I worked for a big web services company for almost 12 years, leading development, operations, and QA teams. We did it at pretty big scale. Not Google or Amazon big, but pretty big (at one point we estimated that we hosted about 1% of the sites on the web).
I spend a lot of time thinking and working with tech, teams, and people. I love getting things done, particularly big, complicated things. And I get my hands dirty. I don’t write a ton of code professionally any more, but I still write some. I also love to help co-workers debug hairy issues.
These days, I’m doing my own thing and prepping for pending fatherhood. It’s giving me some time to do things like work on some new tech skills (Swift, relearning Ruby) and some personal skills (using power tools).
I live around Boston. I have Celtics season tickets. I’ve been to about 400 games in the past 10 years. Yeah, it’s a lot. But I got to see a championship live, some memorable KG and Paul Pierce games, and some insane Isaiah Thomas performances. I’m hoping this can be something I can pass down to my boys (in a few years, after they’re born and all).

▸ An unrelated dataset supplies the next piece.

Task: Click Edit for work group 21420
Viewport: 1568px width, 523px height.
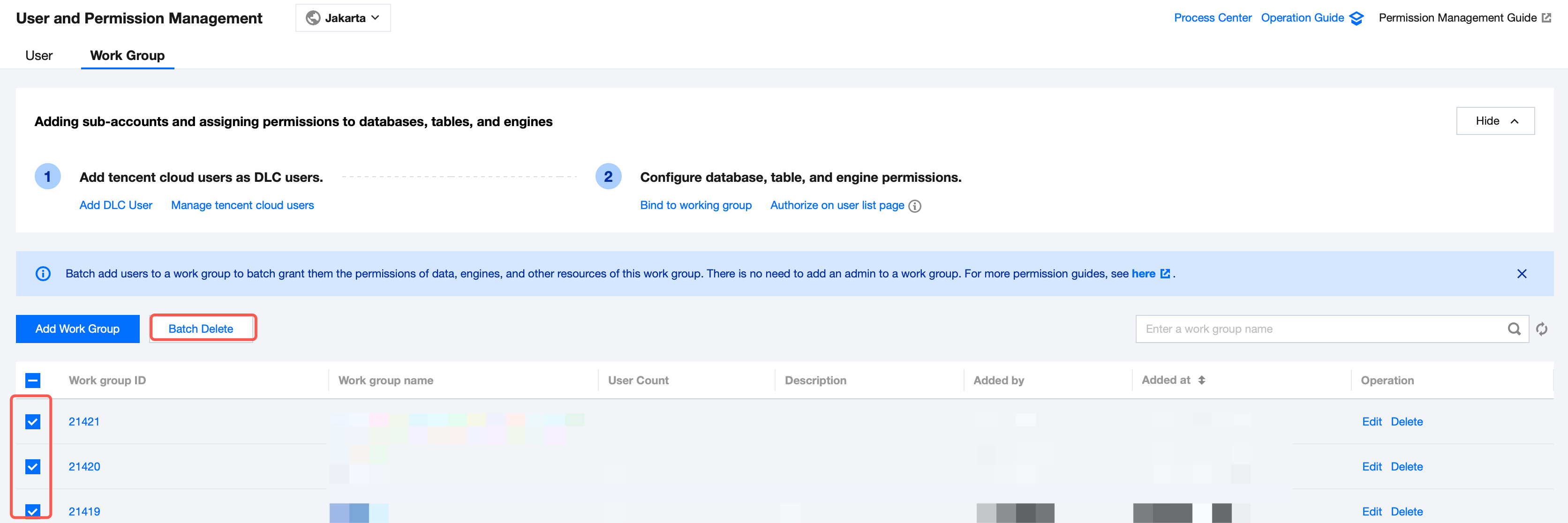Action: tap(1372, 466)
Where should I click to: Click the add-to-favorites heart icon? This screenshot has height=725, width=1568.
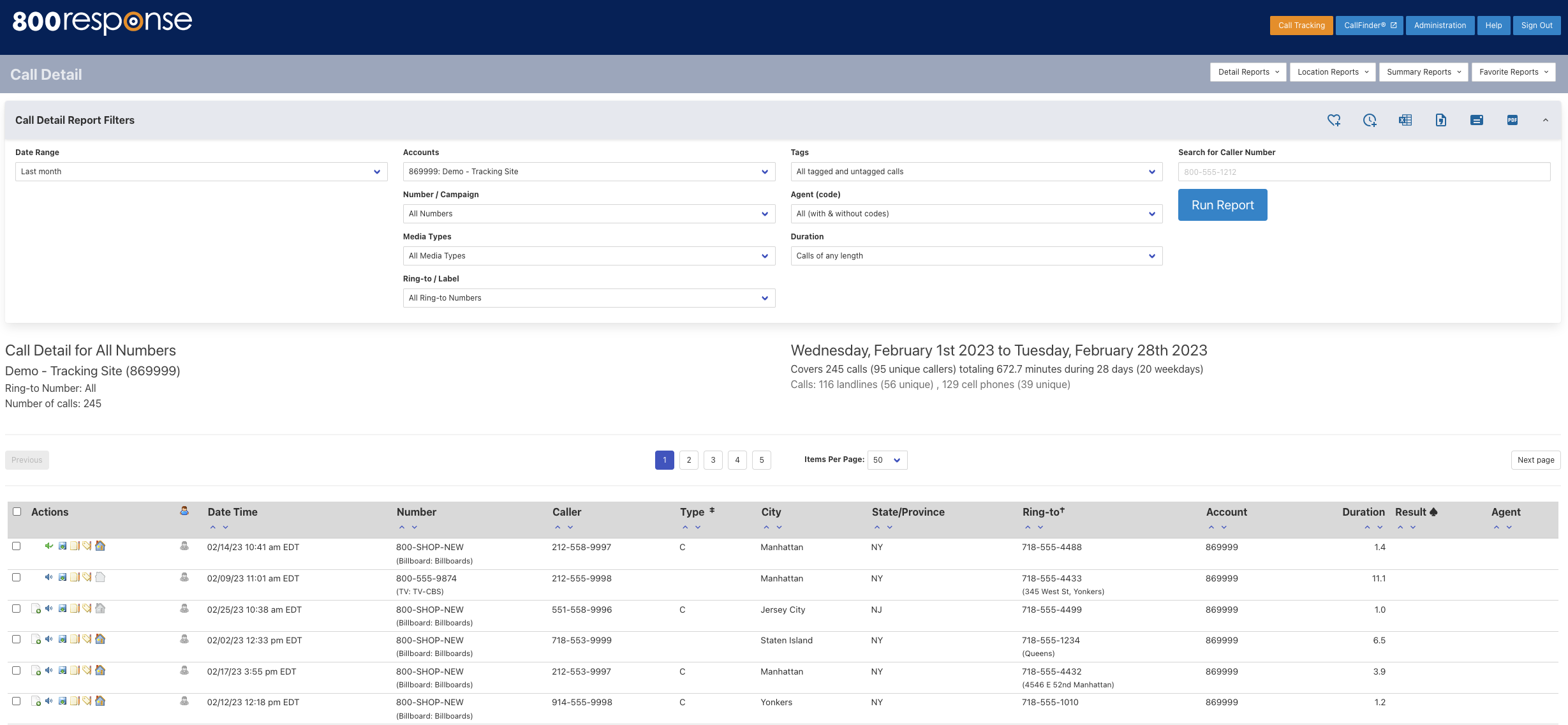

Occasionally I build little programs or tools. Most of them are wildly out of date or are of little use these days. But, I keep them here for posterity. You never know when you’ll need to use Firefox on some old computer and need a Greasemonkey script.
I’ve played around with some basketball stats and created something called Points Created. It’s fun to check out every now and then. I tend to rewrite it every year or so in a new language as a way to learn how to parse data in another language. This one is in perl (my original love).
At one point, my most popular (and useful) tool was a little Greasemonkey script that lets you automagically add Evite invitations into Google Calendar. You can also grab it from a mirror of Userscripts.org. Last I checked, 1851 people had installed it. I’m sure it doesn’t work any more. And Evite added this functionality. But whatever, it’s here. Posterity.
Years ago, when I was learning very early .NET, I built a little baseball toy that lets you pit any two historic teams against each other, using the data from Baseball-reference.com. It was kind of fun. It requires .NET and Windows and I’m 100% sure it doesn’t work any more. But maybe you want to play with it and make it useful again.
If you really want to, you can see my resume. It’s not terribly up-to-date.